RP: Didn’t that make margarine-shortage a problem for Germany during the World Wars?

CL: Margarine shortage was indeed a severe problem during wartime. It ultimately came down to the question: ammunition or margarine? In World War I they gave butter to the soldiers in the field, and most of the glycerin that would have gone into margarine was going to the ammunition industry. So this meant not enough butter or margarine for the home market. The trouble became even bigger in World War II. One big propaganda theme of the Nazis was: „Don’t eat margarine, jam is enough in the morning.“ There was also a famous Goebbels speech in which he said, „the Führer wants cannons instead of butter.“

RP: What was Adolf Hitler’s personal stance on the butter-margarine issue?

CL: He was a hardcore vegetarian, so he only ate margarine. He even made a hero out of a Jewish scientist who developed alternative methods of making margarine. This man’s name was Arthur Imhausen, and he was a so-called „half-Jew“. Normally this would have doomed him to a concentration camp, but he ran a factory in the Rhur area where he had synthesized soap from coal, and he was working on a way of making margarine from coal. So he got money and help from the Nazis and produced a kind of margarine that was very durable and didn’t spoil. Hitler and Göring we thrilled, and in 1937 they told Imhausen that he and his family would be treated as honorary Aryans. Eventually, Imhausen got two of Germany’s highest military medals for his fat-synthesis work. He survived the Third Reich, and the Imhausen company was allowed to operate in post-war Germany. Arthur Imhausen died in 1951, but his company still survives. It made headlines again when it sold chemicals to Libya during the international boycott of the 1980s.
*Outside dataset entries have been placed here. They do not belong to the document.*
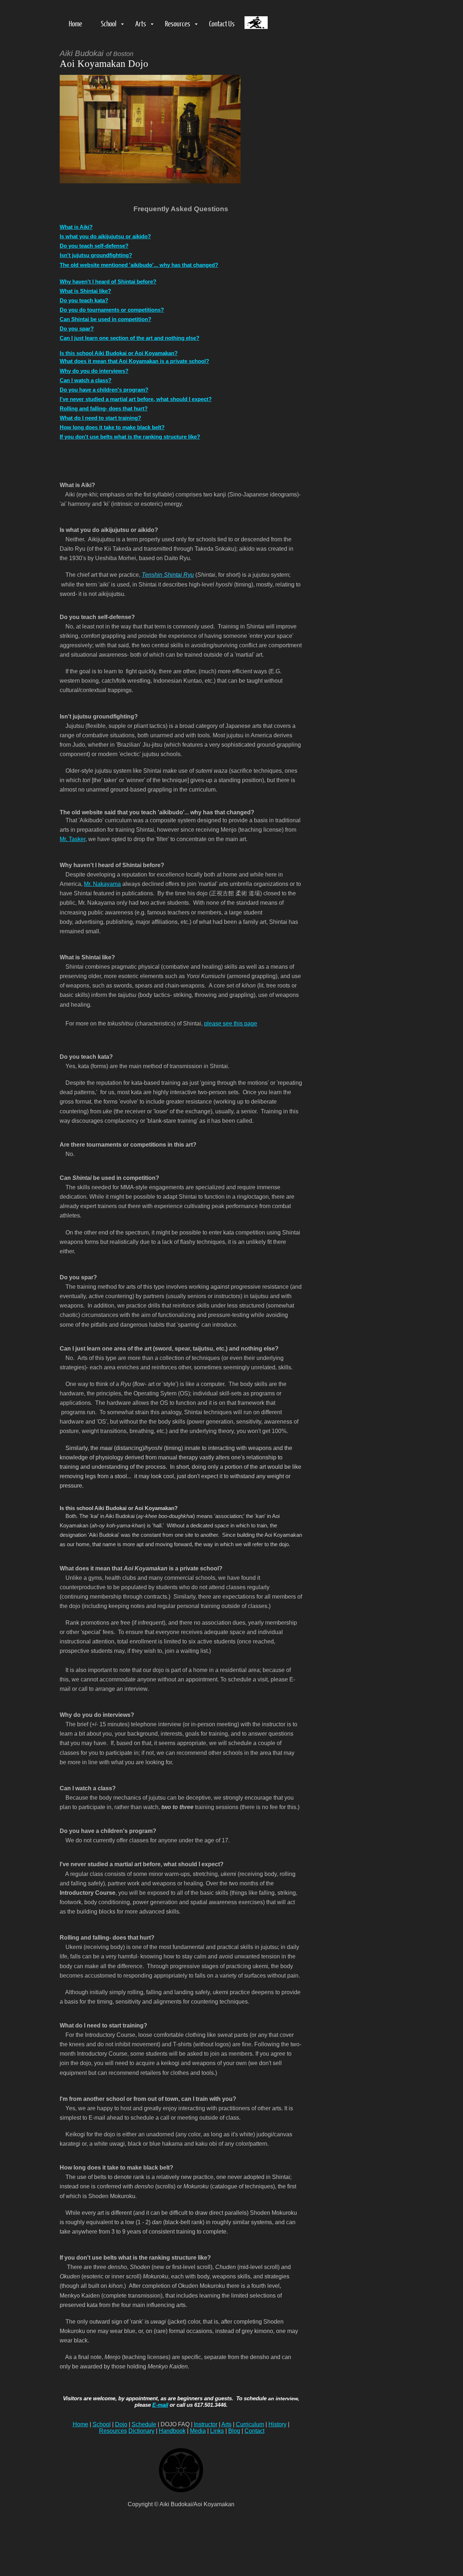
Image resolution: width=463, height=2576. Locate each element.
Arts (140, 23)
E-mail (160, 2405)
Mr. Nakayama (102, 884)
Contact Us (222, 23)
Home (75, 23)
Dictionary (141, 2431)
RP: Didn’t margarine go on to play a key role in the German advertising industry after the World Wars?

CL: Actually, the margarine industry has fueled German advertising since the 1890s. No industry has ever spent so much money to promote a product. The very first radio ad in Germany was for margarine – as was the first cinema newsreel. Every print magazine in the 1920s lived on margarine ads, since the war was over and the ingredients were no longer needed for ammunition. The industry sunk a lot of money into advertising because the butter barons – rich Prussian noblemen with large cow herds – were fighting against it. For example, they started rumors about margarine causing diseases, even going so far as to take the issue to court.. So advertising was the margarine industry’s best way of fighting back.

RP: Does margarine still play a visible role in German advertising?
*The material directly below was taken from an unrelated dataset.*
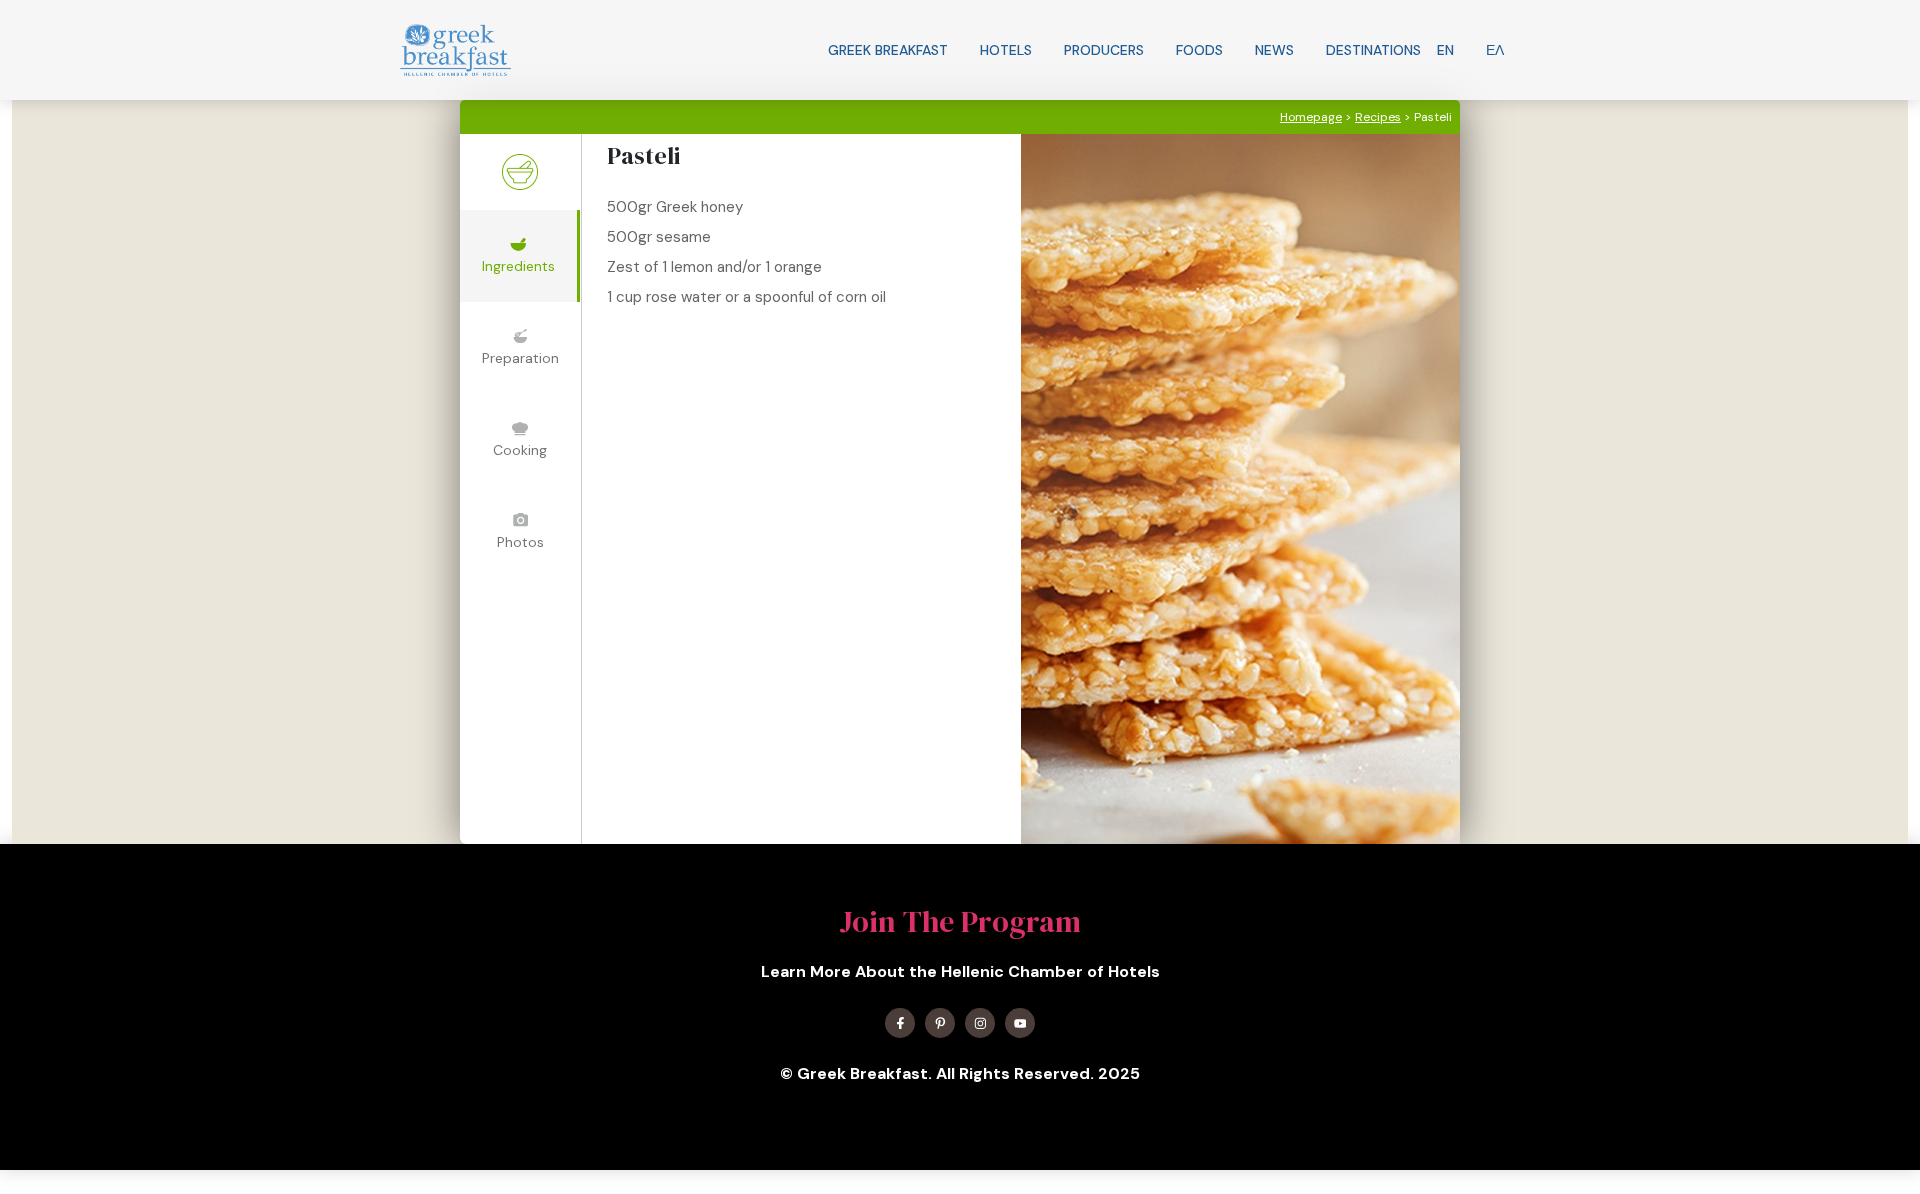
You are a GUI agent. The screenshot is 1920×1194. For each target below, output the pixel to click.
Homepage (1311, 117)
CL: Well, recently there was a margarine ad on TV that featured a woman having sex with two men. It really was one of the best ads I’ve ever seen on German television. It featured this beautiful blonde girl sleeping naked in her bed. She wakes up and turns over, and then you see the body of a man next to her. She climbs on top of the man, and then you see another man join in. After a few artful cuts, you see both guys laying in bed, exhausted, and the woman gets up and walks naked down the hall. She opens the refrigerator, takes out a margarine package, holds it against her cheek, and smiles. It’s an ad for Lätta margarine. I did some investigation and learned that this actress is from Spain. She lives with her parents in Madrid, and she doesn’t give interviews. And she eats butter, not margarine.

RP: Which do you prefer – butter or margarine?

CL: Butter. It tastes better, I think. But I also remember how, back the ’70s, my father tried to lose weight by eating reduced-fat margarine. It was an awful time for my family. And then there’s another image from the past: I was three or four years old, sitting on the lap of my grandfather as he drove his tractor. He had a cow farm, and he was letting me hold the steering-wheel as we drove around. Then out of nowhere he said: „I hate people who eat margarine.“ I think German dairy farmers were having lots of troubles at the time.